* TEKST ŹRÓDŁOWY:
+---+

Jego zdaniem, UE boryka się z coraz większymi brakami w poszanowaniu wolności i równości wszystkich państw członkowskich.

— Coraz częściej słyszymy, że to nie jednomyślność, ale większość powinna decydować o przyszłości całej społeczności. Odejście od zasady jednomyślności w kolejnych sferach działalności UE przybliża nas do modelu, w którym silni i więksi dominują nad słabszymi i mniejszymi. Deficyt wolności i równości jest również widoczny w strefie euro. Przyjęcie wspólnej waluty nie gwarantuje zrównoważonego i harmonijnego rozwoju. W rzeczywistości euro wprowadza mechanizmy wzajemnej rywalizacji, co widać np. w trwałej nadwyżce eksportowej jednych krajów, które przeciwdziałają aprecjacji własnej waluty poprzez utrzymywanie stagnacji gospodarczej w innych. W takim systemie równe szanse pozostają tylko na papierze — ocenił Morawiecki.

+---+

* DANE WEJŚCIOWE:
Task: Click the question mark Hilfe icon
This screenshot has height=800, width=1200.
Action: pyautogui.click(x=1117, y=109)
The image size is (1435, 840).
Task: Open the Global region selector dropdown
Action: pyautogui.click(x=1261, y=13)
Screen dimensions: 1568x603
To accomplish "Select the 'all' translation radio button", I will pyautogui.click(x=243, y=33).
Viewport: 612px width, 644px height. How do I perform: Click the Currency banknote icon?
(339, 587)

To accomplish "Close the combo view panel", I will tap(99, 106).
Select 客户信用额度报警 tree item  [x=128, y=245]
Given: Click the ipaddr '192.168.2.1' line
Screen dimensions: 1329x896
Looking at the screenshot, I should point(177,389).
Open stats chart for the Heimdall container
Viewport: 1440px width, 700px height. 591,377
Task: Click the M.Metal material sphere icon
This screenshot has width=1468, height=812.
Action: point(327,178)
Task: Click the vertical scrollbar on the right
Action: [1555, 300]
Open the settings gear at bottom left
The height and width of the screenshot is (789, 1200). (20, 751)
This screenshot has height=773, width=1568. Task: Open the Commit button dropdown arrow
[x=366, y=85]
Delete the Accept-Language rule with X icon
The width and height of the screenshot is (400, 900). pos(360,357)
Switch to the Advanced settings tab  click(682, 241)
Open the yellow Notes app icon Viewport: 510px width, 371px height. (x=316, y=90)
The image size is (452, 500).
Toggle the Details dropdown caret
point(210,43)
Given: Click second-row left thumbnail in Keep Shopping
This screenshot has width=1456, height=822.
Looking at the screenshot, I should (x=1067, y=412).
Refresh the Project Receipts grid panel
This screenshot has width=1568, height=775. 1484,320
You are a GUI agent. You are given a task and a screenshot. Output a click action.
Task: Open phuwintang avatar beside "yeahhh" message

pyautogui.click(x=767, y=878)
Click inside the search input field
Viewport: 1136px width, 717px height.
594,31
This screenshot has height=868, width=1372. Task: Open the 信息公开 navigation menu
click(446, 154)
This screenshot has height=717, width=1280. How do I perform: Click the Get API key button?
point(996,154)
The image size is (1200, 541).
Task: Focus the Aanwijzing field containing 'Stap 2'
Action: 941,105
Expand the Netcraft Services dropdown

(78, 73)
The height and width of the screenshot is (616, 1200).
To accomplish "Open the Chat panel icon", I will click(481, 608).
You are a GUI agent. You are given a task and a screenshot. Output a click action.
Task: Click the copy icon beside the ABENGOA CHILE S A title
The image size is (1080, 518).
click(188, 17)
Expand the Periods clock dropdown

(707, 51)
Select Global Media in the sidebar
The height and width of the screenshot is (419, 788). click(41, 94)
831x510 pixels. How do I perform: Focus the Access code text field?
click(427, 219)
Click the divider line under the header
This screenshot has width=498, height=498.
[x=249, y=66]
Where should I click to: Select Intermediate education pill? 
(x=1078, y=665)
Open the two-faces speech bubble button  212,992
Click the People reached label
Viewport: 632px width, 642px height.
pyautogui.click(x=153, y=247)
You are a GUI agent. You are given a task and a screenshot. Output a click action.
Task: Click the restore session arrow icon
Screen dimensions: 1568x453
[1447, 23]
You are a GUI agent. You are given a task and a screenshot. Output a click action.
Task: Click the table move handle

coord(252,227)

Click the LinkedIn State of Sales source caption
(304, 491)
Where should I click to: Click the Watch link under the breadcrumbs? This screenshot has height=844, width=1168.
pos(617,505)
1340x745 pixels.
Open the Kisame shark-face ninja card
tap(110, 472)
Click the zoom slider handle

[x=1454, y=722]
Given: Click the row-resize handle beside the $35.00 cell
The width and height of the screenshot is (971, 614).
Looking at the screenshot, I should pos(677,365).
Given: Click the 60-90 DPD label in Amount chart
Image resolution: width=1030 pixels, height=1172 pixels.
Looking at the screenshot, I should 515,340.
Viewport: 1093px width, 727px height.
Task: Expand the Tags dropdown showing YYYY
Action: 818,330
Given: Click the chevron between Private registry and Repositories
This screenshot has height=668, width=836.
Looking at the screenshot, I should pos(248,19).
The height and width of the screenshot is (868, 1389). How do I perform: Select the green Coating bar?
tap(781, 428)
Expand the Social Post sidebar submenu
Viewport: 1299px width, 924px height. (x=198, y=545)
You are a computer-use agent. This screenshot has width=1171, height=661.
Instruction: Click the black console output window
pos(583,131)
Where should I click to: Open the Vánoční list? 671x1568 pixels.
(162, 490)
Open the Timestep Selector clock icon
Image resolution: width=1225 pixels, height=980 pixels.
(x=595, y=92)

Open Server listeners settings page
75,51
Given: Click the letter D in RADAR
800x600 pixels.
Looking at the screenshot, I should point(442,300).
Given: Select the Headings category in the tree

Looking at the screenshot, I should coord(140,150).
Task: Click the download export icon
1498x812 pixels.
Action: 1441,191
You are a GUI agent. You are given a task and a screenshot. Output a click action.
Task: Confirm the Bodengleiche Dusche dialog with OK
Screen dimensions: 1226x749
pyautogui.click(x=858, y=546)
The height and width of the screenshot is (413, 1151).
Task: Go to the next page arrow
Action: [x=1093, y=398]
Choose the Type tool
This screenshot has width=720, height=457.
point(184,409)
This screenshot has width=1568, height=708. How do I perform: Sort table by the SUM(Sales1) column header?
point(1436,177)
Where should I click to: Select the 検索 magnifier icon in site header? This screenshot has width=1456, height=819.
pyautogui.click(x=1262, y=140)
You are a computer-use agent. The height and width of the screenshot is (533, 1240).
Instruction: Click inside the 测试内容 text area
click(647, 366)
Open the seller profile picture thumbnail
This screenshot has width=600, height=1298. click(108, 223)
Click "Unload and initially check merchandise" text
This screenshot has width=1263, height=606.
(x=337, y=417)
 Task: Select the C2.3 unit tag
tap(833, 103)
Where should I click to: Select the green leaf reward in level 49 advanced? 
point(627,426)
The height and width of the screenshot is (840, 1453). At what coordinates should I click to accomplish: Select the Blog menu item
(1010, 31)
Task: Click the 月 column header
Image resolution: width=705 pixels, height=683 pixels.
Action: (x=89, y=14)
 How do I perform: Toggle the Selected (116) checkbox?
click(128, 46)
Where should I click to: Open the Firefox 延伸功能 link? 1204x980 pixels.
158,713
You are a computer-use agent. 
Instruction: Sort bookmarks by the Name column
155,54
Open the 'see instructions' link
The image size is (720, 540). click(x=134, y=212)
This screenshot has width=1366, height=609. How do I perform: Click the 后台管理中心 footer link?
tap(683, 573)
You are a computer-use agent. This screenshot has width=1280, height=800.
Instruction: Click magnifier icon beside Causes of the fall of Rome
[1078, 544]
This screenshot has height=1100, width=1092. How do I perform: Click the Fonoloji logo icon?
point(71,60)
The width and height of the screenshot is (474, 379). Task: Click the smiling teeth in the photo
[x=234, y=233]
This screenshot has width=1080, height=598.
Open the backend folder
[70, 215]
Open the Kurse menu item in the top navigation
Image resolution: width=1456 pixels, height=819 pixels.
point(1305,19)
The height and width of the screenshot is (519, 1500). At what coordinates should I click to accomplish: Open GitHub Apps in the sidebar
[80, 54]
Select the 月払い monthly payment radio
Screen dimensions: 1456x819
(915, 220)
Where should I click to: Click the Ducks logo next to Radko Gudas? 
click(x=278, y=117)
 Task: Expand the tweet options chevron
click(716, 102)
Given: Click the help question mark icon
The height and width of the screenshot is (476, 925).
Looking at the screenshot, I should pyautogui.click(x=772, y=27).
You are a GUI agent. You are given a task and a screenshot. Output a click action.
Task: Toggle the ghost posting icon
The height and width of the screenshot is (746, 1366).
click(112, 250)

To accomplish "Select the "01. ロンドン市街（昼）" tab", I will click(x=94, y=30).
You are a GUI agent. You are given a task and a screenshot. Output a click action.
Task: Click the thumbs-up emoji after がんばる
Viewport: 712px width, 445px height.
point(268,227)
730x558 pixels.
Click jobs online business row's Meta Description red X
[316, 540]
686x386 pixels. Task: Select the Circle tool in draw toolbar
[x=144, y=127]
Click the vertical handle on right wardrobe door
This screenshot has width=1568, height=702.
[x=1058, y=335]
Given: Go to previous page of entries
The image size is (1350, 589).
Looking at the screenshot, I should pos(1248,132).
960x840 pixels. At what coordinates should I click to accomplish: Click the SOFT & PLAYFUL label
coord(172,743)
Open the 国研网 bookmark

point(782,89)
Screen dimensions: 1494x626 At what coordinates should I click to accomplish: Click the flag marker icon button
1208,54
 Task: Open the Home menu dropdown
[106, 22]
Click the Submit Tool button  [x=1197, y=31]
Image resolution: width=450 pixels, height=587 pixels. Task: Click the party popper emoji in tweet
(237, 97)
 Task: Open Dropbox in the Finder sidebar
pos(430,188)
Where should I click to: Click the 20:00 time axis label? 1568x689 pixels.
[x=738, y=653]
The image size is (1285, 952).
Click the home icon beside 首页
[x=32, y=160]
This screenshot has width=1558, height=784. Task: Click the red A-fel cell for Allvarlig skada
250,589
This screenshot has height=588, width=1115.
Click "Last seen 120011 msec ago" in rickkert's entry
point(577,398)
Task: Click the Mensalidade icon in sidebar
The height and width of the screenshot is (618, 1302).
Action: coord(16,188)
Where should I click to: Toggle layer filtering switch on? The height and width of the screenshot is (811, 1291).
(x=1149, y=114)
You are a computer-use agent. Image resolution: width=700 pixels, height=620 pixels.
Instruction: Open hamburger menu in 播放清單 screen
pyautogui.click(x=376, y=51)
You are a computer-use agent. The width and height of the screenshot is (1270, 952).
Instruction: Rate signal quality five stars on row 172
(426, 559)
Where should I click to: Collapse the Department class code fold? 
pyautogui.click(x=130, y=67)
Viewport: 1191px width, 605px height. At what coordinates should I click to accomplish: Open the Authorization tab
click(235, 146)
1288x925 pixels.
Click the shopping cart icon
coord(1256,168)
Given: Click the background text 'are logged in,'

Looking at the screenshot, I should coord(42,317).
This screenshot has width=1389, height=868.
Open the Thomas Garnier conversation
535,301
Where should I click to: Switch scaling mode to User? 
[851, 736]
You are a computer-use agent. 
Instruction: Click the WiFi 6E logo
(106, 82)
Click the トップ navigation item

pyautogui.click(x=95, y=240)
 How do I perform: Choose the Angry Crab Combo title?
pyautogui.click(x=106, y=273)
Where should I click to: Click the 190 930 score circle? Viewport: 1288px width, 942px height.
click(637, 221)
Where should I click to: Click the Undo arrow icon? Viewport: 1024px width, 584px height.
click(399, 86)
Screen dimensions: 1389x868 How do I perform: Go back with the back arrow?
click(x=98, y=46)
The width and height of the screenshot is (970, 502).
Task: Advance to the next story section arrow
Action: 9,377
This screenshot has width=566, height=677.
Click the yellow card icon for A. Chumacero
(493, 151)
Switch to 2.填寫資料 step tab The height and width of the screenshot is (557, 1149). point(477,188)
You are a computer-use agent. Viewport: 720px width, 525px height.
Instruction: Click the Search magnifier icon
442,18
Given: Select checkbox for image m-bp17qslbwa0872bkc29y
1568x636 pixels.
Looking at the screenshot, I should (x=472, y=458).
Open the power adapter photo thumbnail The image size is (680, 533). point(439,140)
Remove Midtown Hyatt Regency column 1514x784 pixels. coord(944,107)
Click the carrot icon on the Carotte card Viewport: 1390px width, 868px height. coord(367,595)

+---+

* POLECENIA:
1. Czego według tekstu o Unii Europejskiej nie gwarantuje przyjęcie wspólnej waluty?
2. Przetłumacz na angielski zdanie z tekstu o Unii Europejskiej: „Deficyt wolności i równości jest również widoczny w strefie euro”.
3. Podejmij tekst o Unii Europejskiej i pisz dalej, zaczynając po jego ostatnim zdaniu.
Rekordy to osobny materiał.

* ODPOWIEDZI PO KOLEI:
1. Zrównoważonego i harmonijnego rozwoju.

2. The deficit of freedom and equality is also visible in the eurozone.

3.
Zagrożenie imperializmem

— Powiedzmy wprost: porządek Unii Europejskiej nie chroni nas wystarczająco przed zewnętrznym imperializmem. Wręcz przeciwnie, instytucje i działania UE, choć nie są wolne od pokusy dominacji nad słabszymi, pozostają narażone na infiltrację rosyjskiego imperializmu. Dlatego apeluję do wszystkich europejskich przywódców o odwagę myślenia w kategoriach adekwatnych do czasów, w których żyjemy. Jesteśmy w punkcie zwrotnym. Imperialna Rosja może zostać pokonana – dzięki Ukrainie i naszemu wsparciu. Zwycięstwo w tej wojnie jest tylko kwestią naszej konsekwencji i determinacji — zaapelował Morawiecki. Dodał, że należy zająć się również zagrożeniem imperializmem wewnątrz UE.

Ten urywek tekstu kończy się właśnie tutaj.